Una relación energética de décadas interrumpida
Según el funcionario colombiano, Ecuador atraviesa hoy una coyuntura crítica que demuestra los altos costos de debilitar relaciones estratégicas en sectores clave. "Cuando la política se distancia de la integración, quienes terminan asumiendo los costos son los pueblos", afirmó Palma, refiriéndose a los apagones programados que han impactado la vida cotidiana y la actividad económica en el país vecino.
La relación energética entre Colombia y Ecuador ha sido, durante décadas, un ejemplo destacado de cooperación regional. Ambos países mantuvieron un intercambio constante de energía, particularmente en momentos de contingencia, lo que permitió estabilizar la oferta eléctrica en situaciones de alta demanda o baja generación.
Exportaciones colombianas que cubrían el 10% de la demanda ecuatoriana
De acuerdo con datos revelados por el Ministerio de Minas y Energía de Colombia, antes de la actual crisis, el país exportaba hasta 9,0 GWh diarios de energía hacia Ecuador, cubriendo aproximadamente el 10% de la demanda eléctrica del vecino país.
Estas exportaciones se realizaban a precios altamente competitivos, que nunca superaron los 360,3 pesos por kilovatio hora (kWh). Incluso en febrero, los precios habrían podido ubicarse por debajo de los 131,7 pesos por kWh, representando un alivio significativo para el sistema eléctrico ecuatoriano, según explicó el ministro Palma.

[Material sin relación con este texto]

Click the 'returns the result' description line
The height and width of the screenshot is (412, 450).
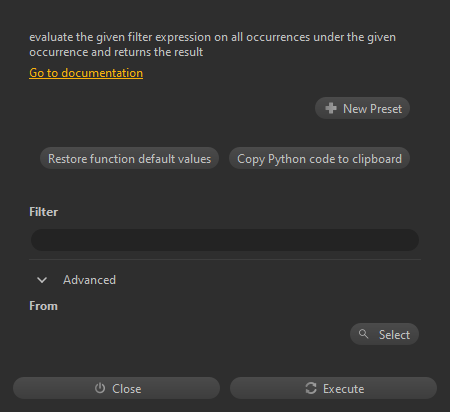coord(116,52)
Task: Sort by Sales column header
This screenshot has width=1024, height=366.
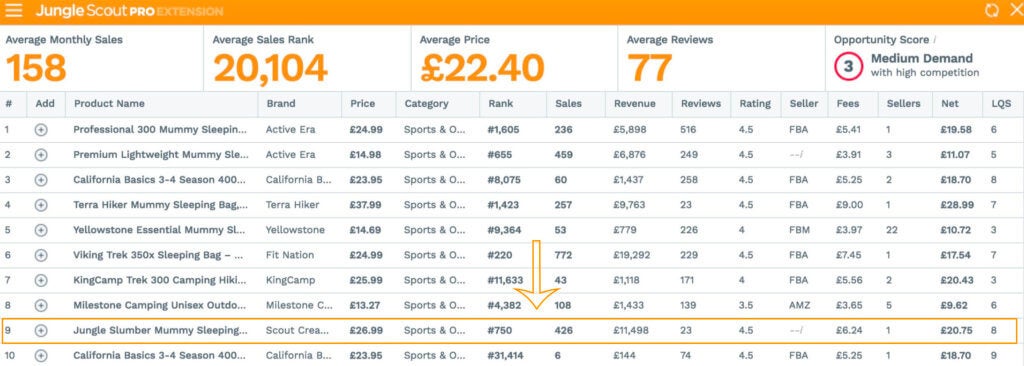Action: click(568, 103)
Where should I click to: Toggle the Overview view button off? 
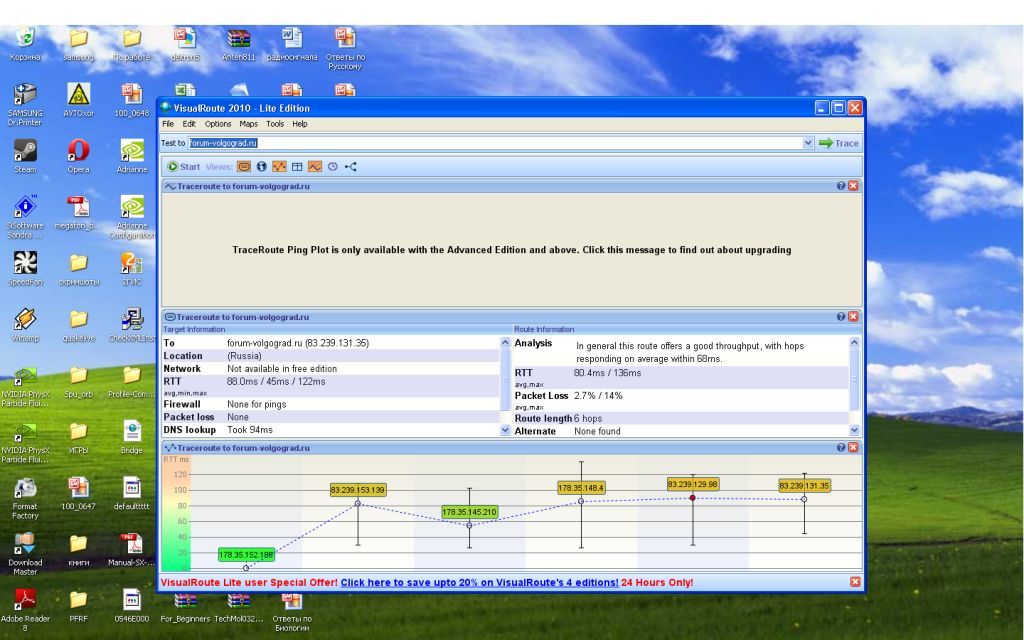point(244,166)
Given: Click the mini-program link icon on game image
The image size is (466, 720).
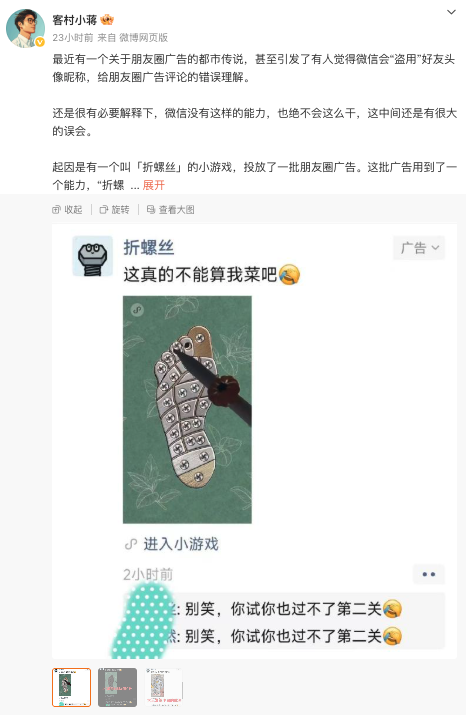Looking at the screenshot, I should click(x=137, y=310).
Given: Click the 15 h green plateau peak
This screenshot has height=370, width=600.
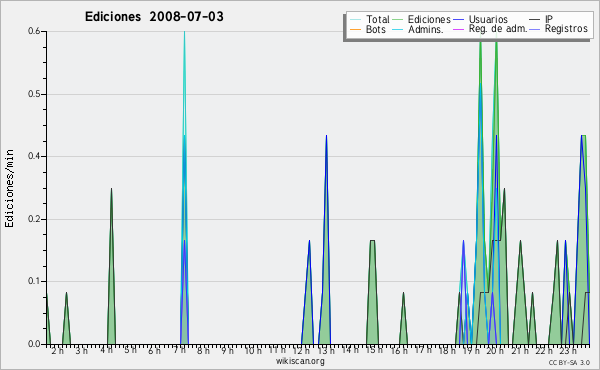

Factores internos que agravaron la crisis
La interrupción de esta dinámica de cooperación coincidió con una serie de factores internos en Ecuador que han profundizado la situación crítica:
- Dependencia excesiva de la generación hidroeléctrica, afectada por condiciones climáticas adversas
- Limitaciones significativas en infraestructura energética
- Falta de diversificación en la matriz energética nacional
Los racionamientos eléctricos no solo han impactado a los hogares ecuatorianos, sino también a sectores productivos clave, generando pérdidas económicas sustanciales y afectando la competitividad del país. Comercios, industrias y servicios han tenido que adaptarse a cortes programados, lo que ha ejercido presión adicional sobre una economía que ya enfrentaba desafíos estructurales.
Llamado a fortalecer la integración energética regional
En este contexto, las declaraciones del ministro Palma apuntan directamente a la necesidad urgente de retomar y fortalecer los mecanismos de integración energética regional. Para Colombia, la exportación de energía no solo representa una oportunidad económica valiosa, sino también una herramienta de cooperación estratégica que contribuye a la estabilidad de los países vecinos.
La interconexión eléctrica entre países andinos ha demostrado ser un activo estratégico que debería profundizarse, especialmente en un contexto global de transición energética y mayor incertidumbre climática. La complementariedad de los sistemas eléctricos permite enfrentar de manera más eficiente las variaciones en la oferta y la demanda, creando una red de seguridad energética regional.
Lecciones para la seguridad energética futura
La crisis en Ecuador deja una lección clara sobre la importancia fundamental de mantener canales de cooperación abiertos y estables. Más allá de las decisiones políticas coyunturales, la seguridad energética se consolida como un tema que requiere visión de largo plazo y coordinación regional constante.
Mientras tanto, miles de familias ecuatorianas continúan enfrentando los efectos directos de los apagones programados, en una situación que, según advierte el Gobierno colombiano, pudo haberse mitigado sustancialmente con una mayor continuidad en la integración energética entre ambos países. La experiencia actual subraya cómo las decisiones políticas pueden tener consecuencias tangibles en la vida diaria de los ciudadanos y en la estabilidad económica de las naciones.